I Was Told It Would Get Easier

Readers beware: If you have a child of a certain age (specifically one who has embarked upon the college search process), you might want to hold off on reading Abbi Waxman’s new novel, I WAS TOLD IT WOULD GET EASIER, until after your offspring is safely ensconced at their higher education institution of choice. If you pick it up then, you’ll be able to laugh knowingly at the foibles of Jessica and her daughter, Emily; until then, it might hit a little too close to home.

Forty-five-year-old Jessica Burnstein is the kind of person who has always known exactly what she wants and follows through on it. Ever since the one surprise in her life --- finding herself pregnant in her late 20s --- Jessica has moved heaven and earth to keep herself and her daughter on course. She is a capable, driven corporate lawyer at a firm where she was the youngest woman ever made partner. She loves the work she does, but as a single mom, she is motivated by what she imagines will be best for her daughter’s future. And that includes signing up 16-year-old Emily for a whirlwind group tour of East Coast colleges --- one that she hopes will spark Emily’s passion for college and, with any luck, help rekindle some of the closeness she misses from when Emily was younger.

"Told in short passages that alternate perspectives between Jessica and Emily, I WAS TOLD IT WOULD GET EASIER offers a healthy dose of dramatic irony..."

As for Emily, don’t tell her mom, but she’s not even sure she wants to go to college. She has seen how Jessica's single-minded focus on career achievement has gotten in the way of her dreams, of romance, and of, well, fun. It doesn’t help that Emily is more than a little jealous of the younger lawyers her mom mentors, ambitious young women who seem more in tune with her mom’s dreams and desires than Emily is. And, as they embark on a perhaps ill-advised college tour, Emily is hiding a secret from her mom as well.
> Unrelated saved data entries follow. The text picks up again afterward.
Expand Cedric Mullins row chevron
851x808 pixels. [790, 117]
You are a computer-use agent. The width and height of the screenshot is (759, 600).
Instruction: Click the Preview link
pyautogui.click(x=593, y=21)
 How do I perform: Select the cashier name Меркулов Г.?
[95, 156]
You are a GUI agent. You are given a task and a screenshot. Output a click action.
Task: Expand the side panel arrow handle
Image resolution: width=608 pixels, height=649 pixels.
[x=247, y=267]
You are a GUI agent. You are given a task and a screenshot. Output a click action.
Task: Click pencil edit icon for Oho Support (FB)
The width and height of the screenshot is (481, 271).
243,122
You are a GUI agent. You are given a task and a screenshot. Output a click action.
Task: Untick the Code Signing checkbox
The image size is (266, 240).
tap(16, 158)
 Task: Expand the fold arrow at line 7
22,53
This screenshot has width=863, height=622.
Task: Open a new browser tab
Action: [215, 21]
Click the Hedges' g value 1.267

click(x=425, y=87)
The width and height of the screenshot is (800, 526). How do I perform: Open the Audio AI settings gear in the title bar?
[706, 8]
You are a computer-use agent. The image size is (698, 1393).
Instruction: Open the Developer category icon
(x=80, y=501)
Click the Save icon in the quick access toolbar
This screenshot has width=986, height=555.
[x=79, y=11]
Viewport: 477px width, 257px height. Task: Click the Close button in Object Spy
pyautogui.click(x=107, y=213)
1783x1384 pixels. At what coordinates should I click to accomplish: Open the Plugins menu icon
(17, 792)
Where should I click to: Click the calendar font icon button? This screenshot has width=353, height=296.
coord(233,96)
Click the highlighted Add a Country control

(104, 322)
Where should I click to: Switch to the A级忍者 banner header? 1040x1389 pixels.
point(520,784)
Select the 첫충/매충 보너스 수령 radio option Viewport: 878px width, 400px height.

From Washington, D.C. to New York City, with several stops in between, the tour brings together some of the most ambitious students from across Greater Los Angeles. This includes Emily’s one-time archnemesis (and her equally deplorable mother), but also an intriguing boy named Will and his equally interesting dad. Jessica and Emily’s interactions with their fellow travelers --- and with one another --- might prompt both of them to shift their lives in surprising directions. But can their fragile relationship survive the process?

Told in short passages that alternate perspectives between Jessica and Emily, I WAS TOLD IT WOULD GET EASIER offers a healthy dose of dramatic irony, as readers recognize --- even if the mother-daughter pair don’t --- the places where they have things in common, the things they could tell one another but don’t. At times, their story veers perilously close to farce, but it always comes back to a place of tenderness and emotional authenticity, as Jessica and Emily learn to speak up about what each of them wants for herself --- and to honor what the other wants as well.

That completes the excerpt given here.